(WRITTEN REQUEST) Copy the following lines word for word, beginning with the line that contains "Open the Country dropdown showing UKRAINE" and continuing through the line that contains "(x=445, y=258)".

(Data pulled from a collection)
======

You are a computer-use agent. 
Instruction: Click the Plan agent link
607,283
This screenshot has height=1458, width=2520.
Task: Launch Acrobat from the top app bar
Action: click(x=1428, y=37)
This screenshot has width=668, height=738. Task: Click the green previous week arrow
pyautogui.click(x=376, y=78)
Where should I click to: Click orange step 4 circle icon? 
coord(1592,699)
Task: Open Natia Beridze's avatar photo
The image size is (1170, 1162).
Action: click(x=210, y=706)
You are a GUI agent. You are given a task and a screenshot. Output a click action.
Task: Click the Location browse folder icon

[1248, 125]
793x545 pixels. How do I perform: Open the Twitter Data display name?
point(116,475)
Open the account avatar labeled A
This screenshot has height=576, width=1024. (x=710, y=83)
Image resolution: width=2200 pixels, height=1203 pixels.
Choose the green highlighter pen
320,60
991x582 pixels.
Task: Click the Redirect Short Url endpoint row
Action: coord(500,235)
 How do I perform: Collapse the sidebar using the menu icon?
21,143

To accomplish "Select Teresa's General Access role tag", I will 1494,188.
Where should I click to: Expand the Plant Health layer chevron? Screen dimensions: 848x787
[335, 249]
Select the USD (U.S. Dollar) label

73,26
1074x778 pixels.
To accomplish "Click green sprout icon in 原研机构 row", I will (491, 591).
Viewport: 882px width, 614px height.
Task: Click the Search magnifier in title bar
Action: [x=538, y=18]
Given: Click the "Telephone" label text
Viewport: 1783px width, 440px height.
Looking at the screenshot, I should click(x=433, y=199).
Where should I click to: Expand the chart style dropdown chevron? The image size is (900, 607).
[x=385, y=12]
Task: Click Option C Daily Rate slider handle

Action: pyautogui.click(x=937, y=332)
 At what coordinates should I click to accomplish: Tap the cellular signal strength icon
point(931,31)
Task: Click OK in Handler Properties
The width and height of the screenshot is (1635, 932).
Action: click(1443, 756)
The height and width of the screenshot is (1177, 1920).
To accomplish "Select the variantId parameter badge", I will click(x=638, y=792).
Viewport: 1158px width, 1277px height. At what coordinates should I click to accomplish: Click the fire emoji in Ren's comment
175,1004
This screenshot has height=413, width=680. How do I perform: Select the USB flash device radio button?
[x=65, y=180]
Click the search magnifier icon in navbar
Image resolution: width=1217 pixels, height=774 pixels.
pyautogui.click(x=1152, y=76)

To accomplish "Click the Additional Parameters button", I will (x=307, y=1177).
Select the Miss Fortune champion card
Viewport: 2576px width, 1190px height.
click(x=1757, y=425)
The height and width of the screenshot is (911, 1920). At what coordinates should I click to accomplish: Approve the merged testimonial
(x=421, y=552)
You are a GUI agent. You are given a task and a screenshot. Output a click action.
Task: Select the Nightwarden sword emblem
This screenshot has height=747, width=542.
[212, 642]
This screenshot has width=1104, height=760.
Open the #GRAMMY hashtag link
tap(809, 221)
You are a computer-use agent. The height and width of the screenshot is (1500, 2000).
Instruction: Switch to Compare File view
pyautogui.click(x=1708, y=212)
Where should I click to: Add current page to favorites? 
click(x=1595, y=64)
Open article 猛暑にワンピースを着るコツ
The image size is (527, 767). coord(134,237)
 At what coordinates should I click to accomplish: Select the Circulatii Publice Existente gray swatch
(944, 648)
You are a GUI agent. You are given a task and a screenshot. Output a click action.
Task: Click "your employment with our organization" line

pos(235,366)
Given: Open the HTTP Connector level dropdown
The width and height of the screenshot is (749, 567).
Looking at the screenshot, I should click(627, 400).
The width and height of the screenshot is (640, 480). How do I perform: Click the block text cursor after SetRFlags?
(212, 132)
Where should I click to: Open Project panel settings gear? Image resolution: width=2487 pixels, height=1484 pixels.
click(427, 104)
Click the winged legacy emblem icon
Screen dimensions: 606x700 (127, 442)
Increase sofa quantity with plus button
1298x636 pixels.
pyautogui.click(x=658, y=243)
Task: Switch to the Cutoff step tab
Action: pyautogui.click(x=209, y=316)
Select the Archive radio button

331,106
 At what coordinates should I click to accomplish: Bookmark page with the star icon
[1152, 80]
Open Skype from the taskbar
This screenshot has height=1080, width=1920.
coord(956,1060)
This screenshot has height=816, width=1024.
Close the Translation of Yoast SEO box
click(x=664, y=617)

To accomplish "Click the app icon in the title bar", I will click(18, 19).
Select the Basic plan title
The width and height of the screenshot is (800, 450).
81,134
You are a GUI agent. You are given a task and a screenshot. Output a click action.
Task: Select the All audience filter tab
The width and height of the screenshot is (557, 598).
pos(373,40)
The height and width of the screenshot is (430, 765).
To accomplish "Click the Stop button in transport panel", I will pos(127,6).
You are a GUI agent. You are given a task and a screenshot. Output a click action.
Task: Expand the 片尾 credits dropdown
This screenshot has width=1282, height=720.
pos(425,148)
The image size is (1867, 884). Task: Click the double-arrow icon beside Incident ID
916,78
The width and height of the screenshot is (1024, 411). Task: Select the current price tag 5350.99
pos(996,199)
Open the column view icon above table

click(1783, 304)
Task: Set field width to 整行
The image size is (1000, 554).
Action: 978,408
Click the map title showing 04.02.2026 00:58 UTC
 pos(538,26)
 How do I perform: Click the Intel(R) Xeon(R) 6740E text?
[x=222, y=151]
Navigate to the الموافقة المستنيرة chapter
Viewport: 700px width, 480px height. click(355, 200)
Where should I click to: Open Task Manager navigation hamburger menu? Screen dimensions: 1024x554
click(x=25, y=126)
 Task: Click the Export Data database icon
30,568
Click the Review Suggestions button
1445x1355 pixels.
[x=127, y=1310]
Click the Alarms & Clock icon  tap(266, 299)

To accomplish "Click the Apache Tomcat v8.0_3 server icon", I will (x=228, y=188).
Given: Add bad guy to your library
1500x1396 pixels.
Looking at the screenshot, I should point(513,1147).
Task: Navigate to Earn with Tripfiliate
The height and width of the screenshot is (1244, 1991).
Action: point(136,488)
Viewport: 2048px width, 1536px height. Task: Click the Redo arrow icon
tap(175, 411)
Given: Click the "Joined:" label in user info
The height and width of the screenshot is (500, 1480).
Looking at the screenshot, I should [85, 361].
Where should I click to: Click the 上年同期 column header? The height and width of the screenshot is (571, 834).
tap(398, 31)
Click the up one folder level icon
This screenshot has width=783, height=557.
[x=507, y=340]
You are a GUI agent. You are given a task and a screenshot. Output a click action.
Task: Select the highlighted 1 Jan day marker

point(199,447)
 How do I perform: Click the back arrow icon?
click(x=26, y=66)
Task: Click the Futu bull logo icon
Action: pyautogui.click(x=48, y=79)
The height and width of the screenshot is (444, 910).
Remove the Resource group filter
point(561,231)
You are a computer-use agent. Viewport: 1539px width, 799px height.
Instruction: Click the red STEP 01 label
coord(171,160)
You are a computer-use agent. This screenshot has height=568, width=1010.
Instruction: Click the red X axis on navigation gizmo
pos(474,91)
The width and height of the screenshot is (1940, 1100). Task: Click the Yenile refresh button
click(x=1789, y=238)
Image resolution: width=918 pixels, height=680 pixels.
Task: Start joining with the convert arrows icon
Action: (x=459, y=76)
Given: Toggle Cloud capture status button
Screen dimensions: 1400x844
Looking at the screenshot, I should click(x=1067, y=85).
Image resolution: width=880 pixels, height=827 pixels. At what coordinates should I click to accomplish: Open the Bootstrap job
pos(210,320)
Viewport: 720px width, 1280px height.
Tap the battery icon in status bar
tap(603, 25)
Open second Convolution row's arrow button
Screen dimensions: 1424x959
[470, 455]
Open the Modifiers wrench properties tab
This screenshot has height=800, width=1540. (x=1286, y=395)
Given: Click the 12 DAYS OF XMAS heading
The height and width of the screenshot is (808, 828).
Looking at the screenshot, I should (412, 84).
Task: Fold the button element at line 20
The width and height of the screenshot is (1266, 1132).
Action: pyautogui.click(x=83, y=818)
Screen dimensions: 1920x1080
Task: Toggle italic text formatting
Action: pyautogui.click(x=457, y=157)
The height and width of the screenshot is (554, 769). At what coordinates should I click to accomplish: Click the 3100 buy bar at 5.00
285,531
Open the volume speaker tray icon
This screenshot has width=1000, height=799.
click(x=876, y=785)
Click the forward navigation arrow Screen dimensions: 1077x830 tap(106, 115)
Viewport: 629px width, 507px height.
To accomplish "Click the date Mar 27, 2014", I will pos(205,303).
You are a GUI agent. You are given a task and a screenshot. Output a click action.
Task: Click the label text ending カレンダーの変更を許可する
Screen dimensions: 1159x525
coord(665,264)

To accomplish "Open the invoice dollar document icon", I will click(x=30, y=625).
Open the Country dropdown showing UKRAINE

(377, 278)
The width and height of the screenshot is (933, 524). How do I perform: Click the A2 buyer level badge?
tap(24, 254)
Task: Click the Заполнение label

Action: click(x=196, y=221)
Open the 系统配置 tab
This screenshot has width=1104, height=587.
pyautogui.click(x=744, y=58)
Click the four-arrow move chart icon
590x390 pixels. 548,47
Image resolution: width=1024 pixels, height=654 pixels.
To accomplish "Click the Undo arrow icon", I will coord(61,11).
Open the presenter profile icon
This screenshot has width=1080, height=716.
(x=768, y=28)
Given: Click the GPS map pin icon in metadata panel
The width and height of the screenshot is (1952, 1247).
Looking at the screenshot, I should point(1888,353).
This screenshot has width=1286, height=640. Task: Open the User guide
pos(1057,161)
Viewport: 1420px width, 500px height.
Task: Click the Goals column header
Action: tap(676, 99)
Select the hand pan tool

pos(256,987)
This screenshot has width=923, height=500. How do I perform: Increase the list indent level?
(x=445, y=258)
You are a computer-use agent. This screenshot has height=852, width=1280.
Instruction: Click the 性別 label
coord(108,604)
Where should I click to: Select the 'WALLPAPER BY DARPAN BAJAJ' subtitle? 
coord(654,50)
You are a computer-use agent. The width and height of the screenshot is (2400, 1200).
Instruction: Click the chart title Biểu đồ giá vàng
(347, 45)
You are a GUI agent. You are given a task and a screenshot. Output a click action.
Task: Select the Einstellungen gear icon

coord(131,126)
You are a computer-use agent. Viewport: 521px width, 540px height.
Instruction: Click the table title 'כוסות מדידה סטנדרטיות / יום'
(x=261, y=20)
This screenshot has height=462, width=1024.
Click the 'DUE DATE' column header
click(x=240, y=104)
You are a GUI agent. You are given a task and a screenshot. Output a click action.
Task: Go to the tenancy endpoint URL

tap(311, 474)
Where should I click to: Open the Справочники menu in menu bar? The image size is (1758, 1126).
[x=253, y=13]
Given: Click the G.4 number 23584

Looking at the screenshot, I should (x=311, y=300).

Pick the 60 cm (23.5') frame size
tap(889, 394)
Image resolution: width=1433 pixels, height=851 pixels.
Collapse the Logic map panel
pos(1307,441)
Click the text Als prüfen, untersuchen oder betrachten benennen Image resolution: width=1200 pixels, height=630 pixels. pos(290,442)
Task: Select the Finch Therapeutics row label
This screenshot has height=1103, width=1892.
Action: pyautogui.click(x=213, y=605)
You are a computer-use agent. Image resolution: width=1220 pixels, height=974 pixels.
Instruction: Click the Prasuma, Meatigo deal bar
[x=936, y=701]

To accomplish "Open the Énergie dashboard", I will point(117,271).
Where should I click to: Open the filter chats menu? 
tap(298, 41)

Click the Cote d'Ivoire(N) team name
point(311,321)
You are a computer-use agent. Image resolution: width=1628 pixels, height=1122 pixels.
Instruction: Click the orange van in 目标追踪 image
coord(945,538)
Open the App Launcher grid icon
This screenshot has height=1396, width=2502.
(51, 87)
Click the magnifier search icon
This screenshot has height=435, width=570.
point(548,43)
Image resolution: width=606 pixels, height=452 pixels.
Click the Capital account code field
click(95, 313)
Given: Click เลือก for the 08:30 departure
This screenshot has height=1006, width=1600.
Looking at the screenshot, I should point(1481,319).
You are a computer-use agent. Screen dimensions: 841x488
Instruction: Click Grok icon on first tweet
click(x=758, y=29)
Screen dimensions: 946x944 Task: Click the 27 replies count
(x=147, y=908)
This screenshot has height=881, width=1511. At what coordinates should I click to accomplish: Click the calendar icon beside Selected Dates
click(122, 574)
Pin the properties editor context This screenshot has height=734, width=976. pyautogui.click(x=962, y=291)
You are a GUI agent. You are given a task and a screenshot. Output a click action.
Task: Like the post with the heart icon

======

(THE RESPONSE)
Open the Country dropdown showing UKRAINE

(377, 278)
The width and height of the screenshot is (933, 524). How do I perform: Click the A2 buyer level badge?
tap(24, 254)
Task: Click the Заполнение label

Action: click(x=196, y=221)
Open the 系统配置 tab
This screenshot has width=1104, height=587.
pyautogui.click(x=744, y=58)
Click the four-arrow move chart icon
590x390 pixels. 548,47
Image resolution: width=1024 pixels, height=654 pixels.
To accomplish "Click the Undo arrow icon", I will coord(61,11).
Open the presenter profile icon
This screenshot has width=1080, height=716.
(x=768, y=28)
Given: Click the GPS map pin icon in metadata panel
The width and height of the screenshot is (1952, 1247).
Looking at the screenshot, I should point(1888,353).
This screenshot has width=1286, height=640. Task: Open the User guide
pos(1057,161)
Viewport: 1420px width, 500px height.
Task: Click the Goals column header
Action: tap(676, 99)
Select the hand pan tool

pos(256,987)
This screenshot has width=923, height=500. How do I perform: Increase the list indent level?
(x=445, y=258)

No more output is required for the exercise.